→ Problem to solve
Set out exactly every line of the entries below, starting at the line that holds "You are a GUI" and stopping after the line that holds "The width and".

→ Input for this task

§

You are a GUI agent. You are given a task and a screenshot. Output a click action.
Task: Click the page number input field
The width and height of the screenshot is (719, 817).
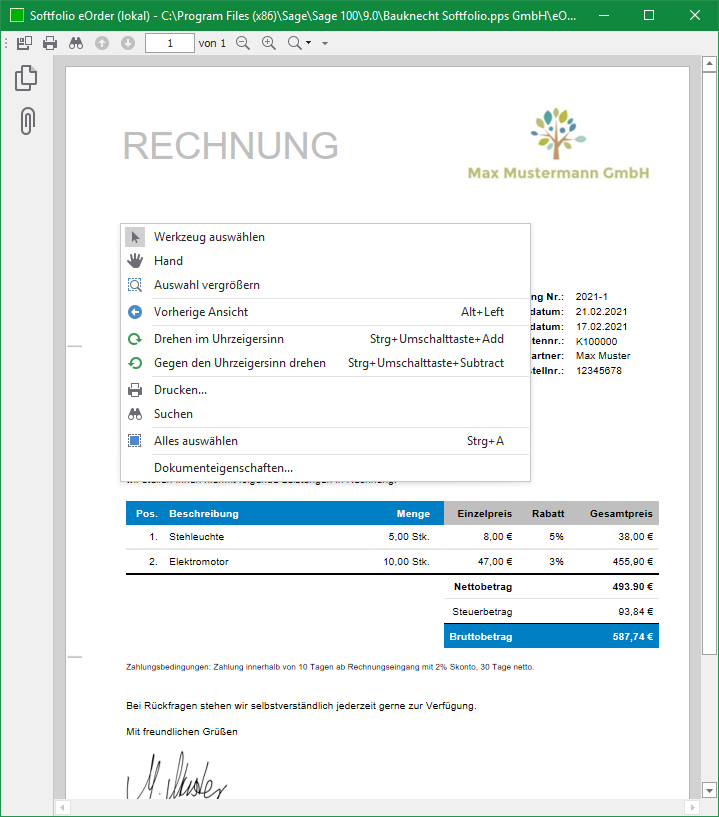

§

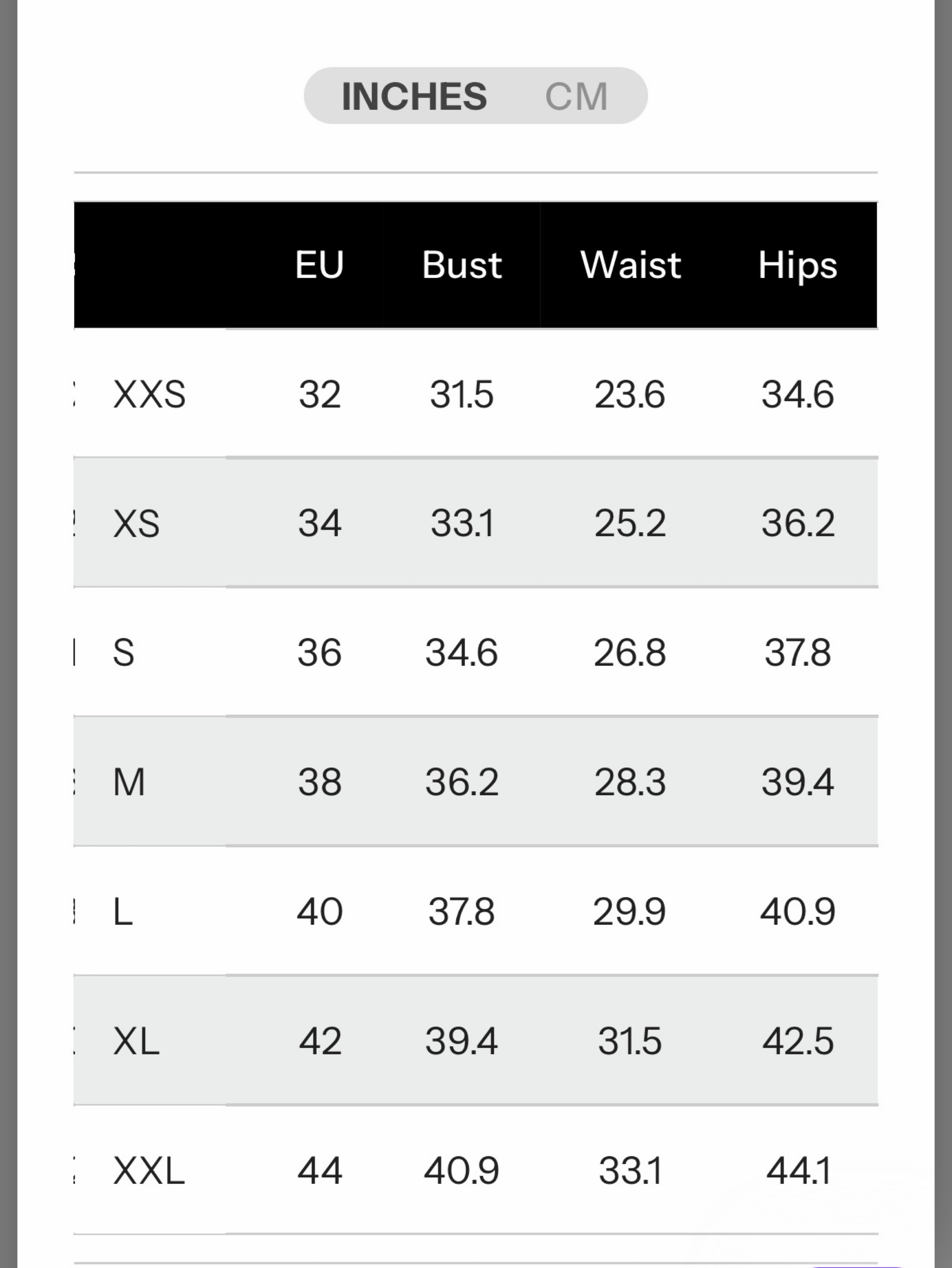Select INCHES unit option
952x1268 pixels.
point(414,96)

§

→ Solution for this task
You are a GUI agent. You are given a task and a screenshot. Output a click action.
Task: Click the page number input field
The width and height of the screenshot is (719, 817).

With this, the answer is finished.